Listed records Block Start

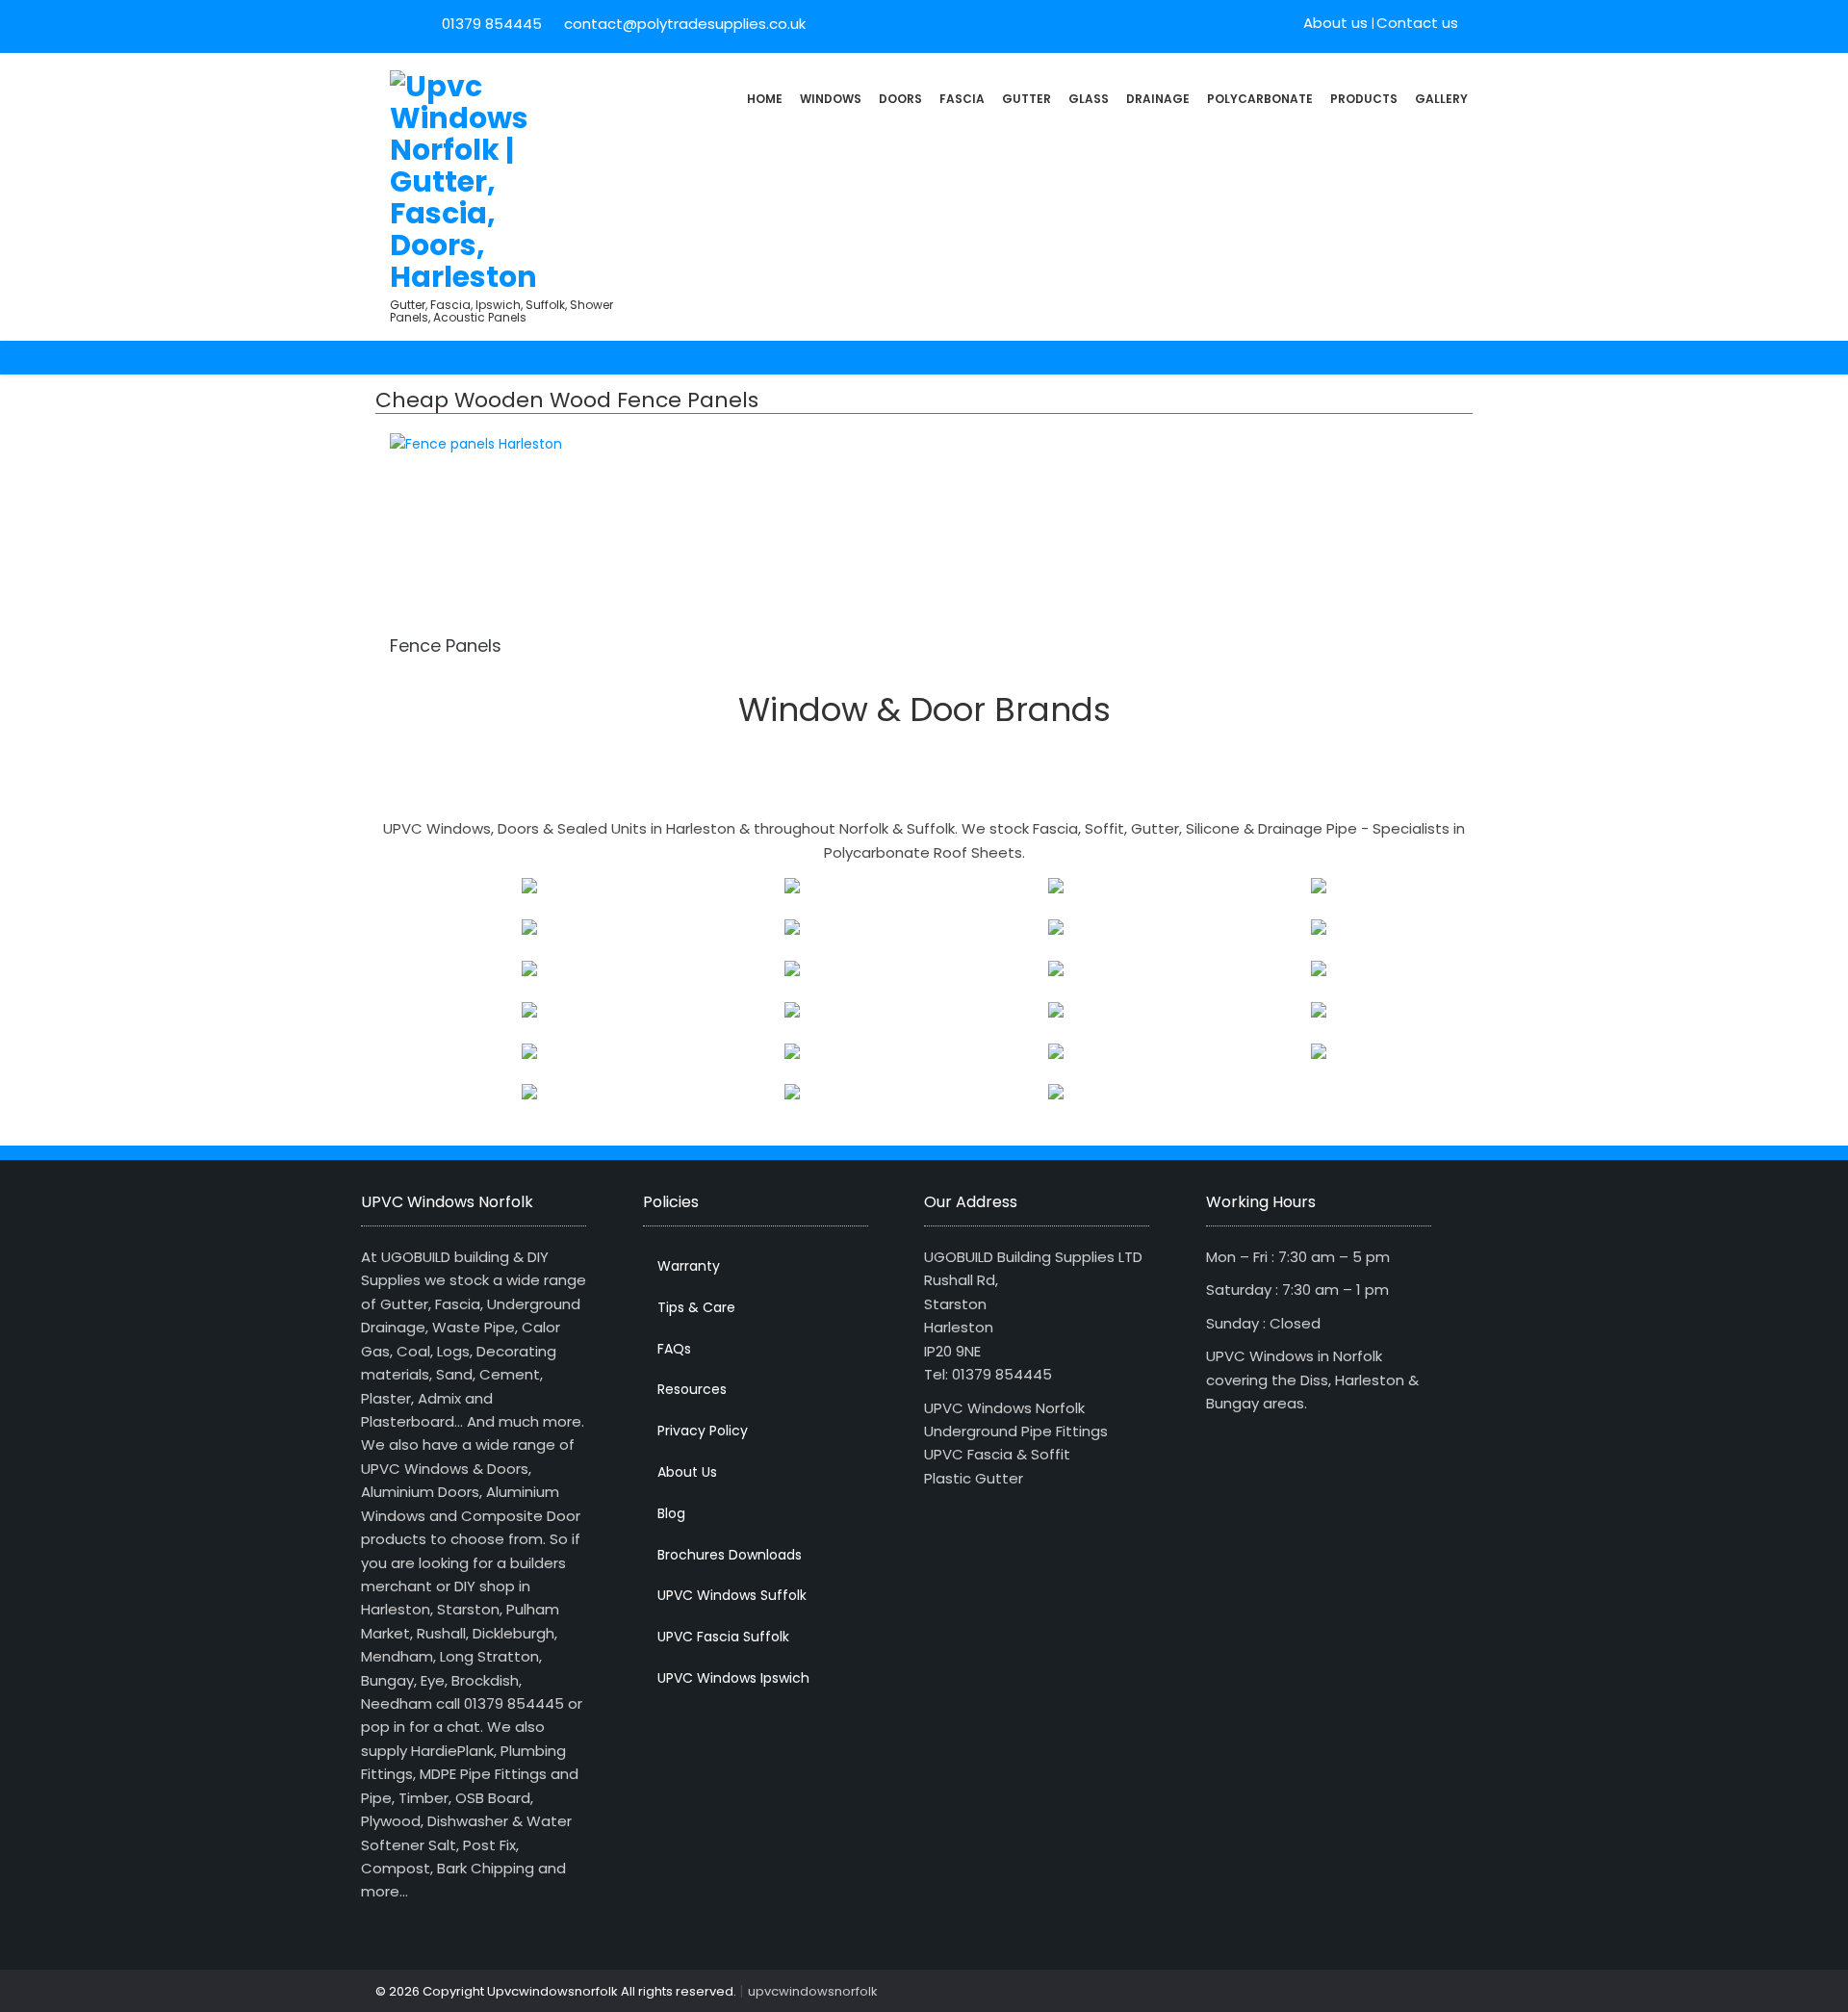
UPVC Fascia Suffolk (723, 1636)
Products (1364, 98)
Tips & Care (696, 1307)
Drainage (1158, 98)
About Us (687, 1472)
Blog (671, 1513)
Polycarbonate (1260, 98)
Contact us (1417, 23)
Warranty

Listed records Block End

--- Task objective ---
When you reproduce the entries above, keep every word exact and leave the images out.

--- Problem solution ---
UPVC Fascia Suffolk (723, 1636)
Products (1364, 98)
Tips & Care (696, 1307)
Drainage (1158, 98)
About Us (687, 1472)
Blog (671, 1513)
Polycarbonate (1260, 98)
Contact us (1417, 23)
Warranty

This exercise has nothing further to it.